# JSF und CSS: background:url() geht nicht



## stoevinho (10. Apr 2012)

Hallo und guten Abend,

ein (wie ich hoffe) nur kleines Problem. Ich versuche krampfhaft ein Hintergrundbild zu laden. Das Einbinden per CSS funktioniert generell schon. Ein einziger Befehl raubt mir aber seit fast 10H mir einen weiteren Nerv:


```
body {
background:#123456;
}
```
(aus der test.css) geht!! ABER ,


```
body {
background:url(test.jpg);
}
```
geht nicht! GRUMMEL!!!

Ein einfaches Testbild (500x500 Pixel, es ist also nicht zu übersehen) ist im CSS Ordner. Per Navi im Browser kann ich den CSS-File ansteuern (http://localhost:8080/test/faces/css/test.css) aber das Bild nicht - es wird also generell vom Tomcat Server 7 und der JSF Umgebung nicht geladen

In der JSP Datei direkt eingebunden (<body background='test.jpg'>) geht das auch nicht, egal mit welchem Anführungszeichen/Gänsefüschen auch immer...

Gibt es eine Einstellung bei Eclipse 3.5/ Tomcat 7 /JSF 2.0 die ich generell berücksichtigen muss wenn ich Bilder angezeigt haben will? Vll in der faces-config.xml oder der web.xml? 
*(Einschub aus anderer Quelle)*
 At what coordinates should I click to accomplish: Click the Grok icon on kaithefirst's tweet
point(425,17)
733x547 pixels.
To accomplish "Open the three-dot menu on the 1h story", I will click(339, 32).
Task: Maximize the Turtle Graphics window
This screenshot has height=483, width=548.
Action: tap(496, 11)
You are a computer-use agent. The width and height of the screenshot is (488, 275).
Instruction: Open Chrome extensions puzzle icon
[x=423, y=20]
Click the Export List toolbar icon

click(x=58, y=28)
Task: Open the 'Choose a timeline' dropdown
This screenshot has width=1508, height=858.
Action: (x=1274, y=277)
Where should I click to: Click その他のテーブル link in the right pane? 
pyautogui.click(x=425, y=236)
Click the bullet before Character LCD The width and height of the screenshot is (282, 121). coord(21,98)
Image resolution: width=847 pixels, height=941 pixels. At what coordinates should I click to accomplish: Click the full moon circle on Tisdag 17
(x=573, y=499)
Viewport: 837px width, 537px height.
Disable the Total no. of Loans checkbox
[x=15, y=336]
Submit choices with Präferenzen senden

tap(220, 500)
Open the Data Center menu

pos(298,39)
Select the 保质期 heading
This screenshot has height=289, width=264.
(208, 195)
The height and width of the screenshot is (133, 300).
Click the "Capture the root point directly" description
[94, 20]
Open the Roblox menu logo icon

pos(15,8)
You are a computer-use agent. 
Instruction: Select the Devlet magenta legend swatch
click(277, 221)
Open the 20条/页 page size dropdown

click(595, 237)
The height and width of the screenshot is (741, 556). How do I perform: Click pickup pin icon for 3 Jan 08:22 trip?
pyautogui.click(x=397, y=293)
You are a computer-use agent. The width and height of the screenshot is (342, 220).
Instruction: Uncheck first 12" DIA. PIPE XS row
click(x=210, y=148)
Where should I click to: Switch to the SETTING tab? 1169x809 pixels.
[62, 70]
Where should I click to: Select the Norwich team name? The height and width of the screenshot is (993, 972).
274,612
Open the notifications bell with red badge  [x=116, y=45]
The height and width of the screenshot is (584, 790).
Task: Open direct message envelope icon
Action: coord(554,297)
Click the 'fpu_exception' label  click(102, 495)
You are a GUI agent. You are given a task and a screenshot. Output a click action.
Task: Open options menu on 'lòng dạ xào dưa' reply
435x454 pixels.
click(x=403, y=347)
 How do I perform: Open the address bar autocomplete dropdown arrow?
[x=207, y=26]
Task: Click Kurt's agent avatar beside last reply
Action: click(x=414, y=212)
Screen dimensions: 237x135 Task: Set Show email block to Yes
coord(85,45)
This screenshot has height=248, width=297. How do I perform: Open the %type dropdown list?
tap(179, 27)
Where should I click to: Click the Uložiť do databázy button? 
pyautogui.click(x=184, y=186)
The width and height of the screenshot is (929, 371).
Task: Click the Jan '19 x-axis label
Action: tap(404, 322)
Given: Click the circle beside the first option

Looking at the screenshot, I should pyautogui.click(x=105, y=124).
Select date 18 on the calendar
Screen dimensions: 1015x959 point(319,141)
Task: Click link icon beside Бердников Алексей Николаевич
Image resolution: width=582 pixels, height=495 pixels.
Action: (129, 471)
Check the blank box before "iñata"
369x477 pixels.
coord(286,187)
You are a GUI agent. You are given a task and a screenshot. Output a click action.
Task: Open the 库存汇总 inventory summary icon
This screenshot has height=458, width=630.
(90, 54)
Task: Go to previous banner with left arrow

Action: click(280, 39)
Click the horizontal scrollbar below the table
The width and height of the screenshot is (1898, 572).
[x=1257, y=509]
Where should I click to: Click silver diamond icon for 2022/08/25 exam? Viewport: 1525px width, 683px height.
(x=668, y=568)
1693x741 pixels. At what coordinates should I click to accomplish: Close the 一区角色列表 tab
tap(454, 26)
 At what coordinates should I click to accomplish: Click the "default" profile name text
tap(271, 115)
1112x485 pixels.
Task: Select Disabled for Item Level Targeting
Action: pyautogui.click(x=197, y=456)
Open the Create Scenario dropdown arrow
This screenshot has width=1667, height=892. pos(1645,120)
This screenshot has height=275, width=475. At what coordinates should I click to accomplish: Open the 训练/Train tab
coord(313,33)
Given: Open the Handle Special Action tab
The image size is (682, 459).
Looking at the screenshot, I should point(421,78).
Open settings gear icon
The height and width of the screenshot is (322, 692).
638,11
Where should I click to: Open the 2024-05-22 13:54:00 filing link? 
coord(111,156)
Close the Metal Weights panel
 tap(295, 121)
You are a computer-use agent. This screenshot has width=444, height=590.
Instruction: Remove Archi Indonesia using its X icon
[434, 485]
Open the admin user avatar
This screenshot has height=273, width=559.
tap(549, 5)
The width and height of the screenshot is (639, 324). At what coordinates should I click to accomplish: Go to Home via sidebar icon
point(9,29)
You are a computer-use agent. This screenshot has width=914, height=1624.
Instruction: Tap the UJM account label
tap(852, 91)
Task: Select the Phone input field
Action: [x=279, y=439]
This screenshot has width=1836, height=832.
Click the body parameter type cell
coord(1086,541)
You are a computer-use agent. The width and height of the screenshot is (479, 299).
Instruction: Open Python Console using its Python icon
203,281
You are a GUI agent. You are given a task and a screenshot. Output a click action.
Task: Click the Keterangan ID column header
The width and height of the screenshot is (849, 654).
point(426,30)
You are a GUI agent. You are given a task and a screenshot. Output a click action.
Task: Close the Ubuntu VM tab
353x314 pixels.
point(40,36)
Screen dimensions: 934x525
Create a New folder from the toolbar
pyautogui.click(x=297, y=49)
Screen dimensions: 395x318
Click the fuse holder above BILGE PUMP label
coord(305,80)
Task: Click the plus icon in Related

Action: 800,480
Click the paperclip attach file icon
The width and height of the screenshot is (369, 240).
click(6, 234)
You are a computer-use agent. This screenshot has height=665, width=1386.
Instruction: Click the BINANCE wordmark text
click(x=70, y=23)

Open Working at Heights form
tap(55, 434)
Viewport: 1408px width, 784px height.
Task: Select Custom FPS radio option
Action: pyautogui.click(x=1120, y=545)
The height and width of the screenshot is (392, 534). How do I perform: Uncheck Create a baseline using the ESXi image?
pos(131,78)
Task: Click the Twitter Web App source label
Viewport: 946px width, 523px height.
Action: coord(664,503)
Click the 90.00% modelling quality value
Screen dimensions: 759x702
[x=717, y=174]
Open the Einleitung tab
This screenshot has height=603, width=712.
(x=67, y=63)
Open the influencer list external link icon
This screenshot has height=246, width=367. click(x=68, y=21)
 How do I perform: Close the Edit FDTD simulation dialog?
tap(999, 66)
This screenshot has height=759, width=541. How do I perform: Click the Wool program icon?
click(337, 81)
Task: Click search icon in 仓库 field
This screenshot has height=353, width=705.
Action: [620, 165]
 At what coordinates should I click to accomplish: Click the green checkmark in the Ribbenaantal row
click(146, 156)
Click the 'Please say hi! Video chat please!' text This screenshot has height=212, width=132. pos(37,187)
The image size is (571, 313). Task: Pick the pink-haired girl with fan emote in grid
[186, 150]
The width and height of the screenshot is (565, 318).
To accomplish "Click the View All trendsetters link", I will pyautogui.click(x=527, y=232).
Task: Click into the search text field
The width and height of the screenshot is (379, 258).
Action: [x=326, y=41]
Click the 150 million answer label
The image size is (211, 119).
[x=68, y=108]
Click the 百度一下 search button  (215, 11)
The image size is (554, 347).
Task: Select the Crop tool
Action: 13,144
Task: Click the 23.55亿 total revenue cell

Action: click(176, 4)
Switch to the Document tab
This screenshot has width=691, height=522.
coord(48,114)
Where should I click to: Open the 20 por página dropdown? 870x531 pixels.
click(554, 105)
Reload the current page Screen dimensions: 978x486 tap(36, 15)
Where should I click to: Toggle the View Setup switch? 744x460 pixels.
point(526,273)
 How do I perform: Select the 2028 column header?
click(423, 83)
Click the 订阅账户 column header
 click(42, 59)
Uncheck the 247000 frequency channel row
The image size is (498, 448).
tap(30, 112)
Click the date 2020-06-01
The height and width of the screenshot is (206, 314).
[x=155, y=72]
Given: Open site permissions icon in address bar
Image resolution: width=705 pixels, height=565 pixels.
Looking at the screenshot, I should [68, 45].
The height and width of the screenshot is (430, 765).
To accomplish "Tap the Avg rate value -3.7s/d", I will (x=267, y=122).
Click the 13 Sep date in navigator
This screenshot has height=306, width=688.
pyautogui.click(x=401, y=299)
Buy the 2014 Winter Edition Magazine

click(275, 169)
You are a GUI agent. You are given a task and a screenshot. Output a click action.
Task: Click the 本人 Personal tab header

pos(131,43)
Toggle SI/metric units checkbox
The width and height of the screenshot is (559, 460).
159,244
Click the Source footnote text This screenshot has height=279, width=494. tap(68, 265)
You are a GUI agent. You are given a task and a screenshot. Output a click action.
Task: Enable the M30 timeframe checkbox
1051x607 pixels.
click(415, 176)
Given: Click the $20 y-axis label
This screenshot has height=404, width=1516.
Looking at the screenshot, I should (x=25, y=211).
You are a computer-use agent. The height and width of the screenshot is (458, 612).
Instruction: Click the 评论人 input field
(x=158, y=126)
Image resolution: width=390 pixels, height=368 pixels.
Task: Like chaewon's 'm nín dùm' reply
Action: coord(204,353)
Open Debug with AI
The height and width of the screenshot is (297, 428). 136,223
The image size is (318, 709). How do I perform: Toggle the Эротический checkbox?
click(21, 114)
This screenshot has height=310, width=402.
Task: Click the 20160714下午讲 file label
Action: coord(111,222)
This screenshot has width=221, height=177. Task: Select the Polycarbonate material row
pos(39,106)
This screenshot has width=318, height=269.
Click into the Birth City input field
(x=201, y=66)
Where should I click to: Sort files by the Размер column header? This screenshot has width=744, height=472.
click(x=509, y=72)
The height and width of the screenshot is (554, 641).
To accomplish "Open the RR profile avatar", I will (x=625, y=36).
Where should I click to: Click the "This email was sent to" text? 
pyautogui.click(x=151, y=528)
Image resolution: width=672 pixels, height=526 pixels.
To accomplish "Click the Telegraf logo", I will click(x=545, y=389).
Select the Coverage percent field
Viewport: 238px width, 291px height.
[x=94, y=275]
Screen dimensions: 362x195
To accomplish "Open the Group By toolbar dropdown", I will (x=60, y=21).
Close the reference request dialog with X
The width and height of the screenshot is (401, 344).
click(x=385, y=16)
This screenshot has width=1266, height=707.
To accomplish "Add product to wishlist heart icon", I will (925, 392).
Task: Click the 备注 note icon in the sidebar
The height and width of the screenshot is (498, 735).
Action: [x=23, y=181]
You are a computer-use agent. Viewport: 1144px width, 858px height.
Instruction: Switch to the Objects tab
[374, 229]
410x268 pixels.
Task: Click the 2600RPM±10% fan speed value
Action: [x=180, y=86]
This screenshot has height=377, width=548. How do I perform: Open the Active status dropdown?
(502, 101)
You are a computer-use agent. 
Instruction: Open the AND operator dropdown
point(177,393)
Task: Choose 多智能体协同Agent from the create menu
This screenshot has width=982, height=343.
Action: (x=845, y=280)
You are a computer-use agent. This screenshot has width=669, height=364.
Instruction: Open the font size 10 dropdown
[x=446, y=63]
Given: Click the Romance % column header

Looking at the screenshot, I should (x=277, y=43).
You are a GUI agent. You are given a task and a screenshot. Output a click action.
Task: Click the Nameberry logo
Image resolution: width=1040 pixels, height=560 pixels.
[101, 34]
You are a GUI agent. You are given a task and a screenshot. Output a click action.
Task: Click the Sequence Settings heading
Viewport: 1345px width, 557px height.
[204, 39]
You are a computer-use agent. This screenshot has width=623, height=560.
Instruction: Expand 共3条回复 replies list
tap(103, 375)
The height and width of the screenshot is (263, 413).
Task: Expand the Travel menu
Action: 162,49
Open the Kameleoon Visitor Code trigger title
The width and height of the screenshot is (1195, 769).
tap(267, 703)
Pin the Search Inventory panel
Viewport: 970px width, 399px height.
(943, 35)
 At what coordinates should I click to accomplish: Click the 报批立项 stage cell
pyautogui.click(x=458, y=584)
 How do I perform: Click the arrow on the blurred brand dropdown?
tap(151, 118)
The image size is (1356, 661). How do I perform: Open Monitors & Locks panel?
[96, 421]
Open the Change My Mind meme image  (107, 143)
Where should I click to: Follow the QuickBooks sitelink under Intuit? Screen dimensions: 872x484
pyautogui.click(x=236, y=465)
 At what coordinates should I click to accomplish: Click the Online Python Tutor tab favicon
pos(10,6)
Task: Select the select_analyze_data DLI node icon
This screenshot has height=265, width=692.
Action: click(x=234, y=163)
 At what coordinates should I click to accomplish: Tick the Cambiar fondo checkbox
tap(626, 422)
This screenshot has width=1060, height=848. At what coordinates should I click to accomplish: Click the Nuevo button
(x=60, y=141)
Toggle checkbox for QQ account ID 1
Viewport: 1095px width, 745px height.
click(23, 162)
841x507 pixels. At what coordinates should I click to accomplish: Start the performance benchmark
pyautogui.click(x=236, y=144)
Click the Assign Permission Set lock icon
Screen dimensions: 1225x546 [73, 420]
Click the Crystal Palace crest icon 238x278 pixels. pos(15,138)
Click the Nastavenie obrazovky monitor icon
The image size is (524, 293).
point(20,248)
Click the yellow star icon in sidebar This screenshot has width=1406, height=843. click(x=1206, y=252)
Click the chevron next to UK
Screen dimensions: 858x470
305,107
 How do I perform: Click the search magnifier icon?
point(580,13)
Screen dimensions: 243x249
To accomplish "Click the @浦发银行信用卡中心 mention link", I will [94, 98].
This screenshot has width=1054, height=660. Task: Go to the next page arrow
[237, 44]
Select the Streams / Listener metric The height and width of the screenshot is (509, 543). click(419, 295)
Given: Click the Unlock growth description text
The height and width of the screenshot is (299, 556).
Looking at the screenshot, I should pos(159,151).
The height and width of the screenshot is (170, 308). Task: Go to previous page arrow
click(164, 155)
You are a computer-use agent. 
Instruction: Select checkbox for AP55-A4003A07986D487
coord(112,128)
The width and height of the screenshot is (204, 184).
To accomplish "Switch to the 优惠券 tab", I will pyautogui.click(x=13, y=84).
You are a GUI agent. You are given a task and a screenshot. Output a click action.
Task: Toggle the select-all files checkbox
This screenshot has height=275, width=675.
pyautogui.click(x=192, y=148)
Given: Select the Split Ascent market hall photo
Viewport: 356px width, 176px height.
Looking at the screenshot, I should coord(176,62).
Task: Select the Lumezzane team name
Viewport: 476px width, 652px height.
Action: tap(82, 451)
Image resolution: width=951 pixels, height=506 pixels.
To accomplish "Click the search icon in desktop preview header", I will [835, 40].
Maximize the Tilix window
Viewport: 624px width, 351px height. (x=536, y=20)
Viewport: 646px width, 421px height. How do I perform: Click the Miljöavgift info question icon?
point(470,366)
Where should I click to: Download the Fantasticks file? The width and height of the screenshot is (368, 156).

Ich bin neu und brauche eure Hilfe

Vielen vielen Dank vorab!

Grüße und einen schönen Abend noch.


----------



## stoevinho (11. Apr 2012)

wenn ich 
	
	
	
	





```
<h:graphicImage value="/images/test.jpg" />
```
 einfüge, dann löst er das zwar richtig auf, aber er kann nicht darauf zugreifen. Scheint also ein generelles Problem zu sein...

In der Web.xml steht zwar:
	
	
	
	





```
<init-param>
  	 	<param-name>allowedResourcePaths</param-name>
   		<param-value>/**/*.css,/**/*.gif,/**/*.ico,/**/*.jpeg,/**/*.jpg,/**/*.js,/**/*.png</param-value>
  </init-param>
```
, aber das hilft auch net.

Muss ich bestimmte Rechte setzen im Tomcat oder im Server?? 

Bitte bitte helft mir 
Ich weiß einfach nimma weiter ... :bahnhof:


----------



## stoevinho (11. Apr 2012)

Problem gelöst!

Der entscheidende Hinweise kam von hier: Resources (library) in JSF 2.0

- Bilder müssen im JSF Project unter einem Ordner "resources" abgelegt werden, von da aus können sie auch geladen werden.


----------